## DOCUMENT
»»

Moor does agree, however, with the students’ claim that “some inherent injustice occurs when an instructor arbitrarily divides a class so that (as far as the instructor has good reason to believe, one half receives substantially more educational assistance than the other half even though both halves receive at least a normal amount of instruction.”6 In order to resolve the conflict bound up in this injustice and the need for carrying out controlled studies, Moor proposes that “final grades of the control group (experimental group) should be raised at the end of the course if the experimental group (control group) does significantly better and additional education should be offered at no charge to make up for any deficits in learning incurred because of the experiment.”(7) Hereafter, this proposal will be referred to as “Moor’s resolution.”

2.0 Overall’s Analysis

Overall’s analysis produces a much less favorable view of this type of in-class educational research. Much of her position is summed up in the following passage.

  • Students are entitled to expect that the available resources and unavoidable liabilities will be distributed similarly within the two sections of what purports to be the same course. They should not be expected and required, as members of a “control group,” to sacrifice access to educational technologies for the sake of possible gains in knowledge about the technologies’ effectiveness – knowledge which will benefit not them but only some hypothetical future students. Students ought not to be harmed by the accident of being enrolled in one section rather than another; they should not be deprived, without their knowledge or consent, of a better learning environment enjoyed by their peers in the other section.(8)

It is clear that, contra Moor, Overall takes very seriously the possibility of students being harmed by the experiment. This point underscores the need for informed consent since “without adequate advance information, students are denied any real choices about this course, and thus have been unjustly treated.”9 Overall also proposes that the non-CAI students be given both access to the instructional programs and remedial instruction if necessary.

While Moor believes that an instructor is ethically bound only to provide adequate instruction, Overall requires more than this. “In offering a university course, the instructor undertakes to provide an optimum learning environment for her students.”(10) This point is related to the issue of whether an instructor is obligated to treat groups within the same course equally and to student claims concerning their rights to equal instruction for equal pay.

Distasteful as it may seem to some, students are the consumers of their education: they want value for their time and money, and they do not want to be deprived of products or services that other students may be receiving for exactly the same fees. Nor should this approach to education necessarily be seen as immature, inappropriate, materialistic, or immoral. If we assume that, as instructors, we have a responsibility to provide our students with the best instruction we possibly can, then the students should not be condemned for expecting to receive that instruction.(11)

In light of this responsibility, Overall recommends that controlled, experimental evaluation of CAI be altogether avoided. Rather, she proposes that the performance of students using CAI in a given course be compared with that of students in previous semesters prior to the introduction of the CAI. This procedure (hereafter “Overall’s resolution”) should allow instructors to carry out their obligations toward students while also developing innovative instructional techniques in a responsible manner.

««

## RECORDED DATA

»»

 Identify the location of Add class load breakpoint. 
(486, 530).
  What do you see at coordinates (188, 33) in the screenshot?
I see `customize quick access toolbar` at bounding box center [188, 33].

««

In the text on ethics of classroom experiments, what does Overall propose in place of controlled, experimental evaluation of CAI? The listing plays no part in what comes next.

## WORKED ANSWER
She proposes comparing the performance of students using CAI in a course with that of students in previous semesters before CAI was introduced.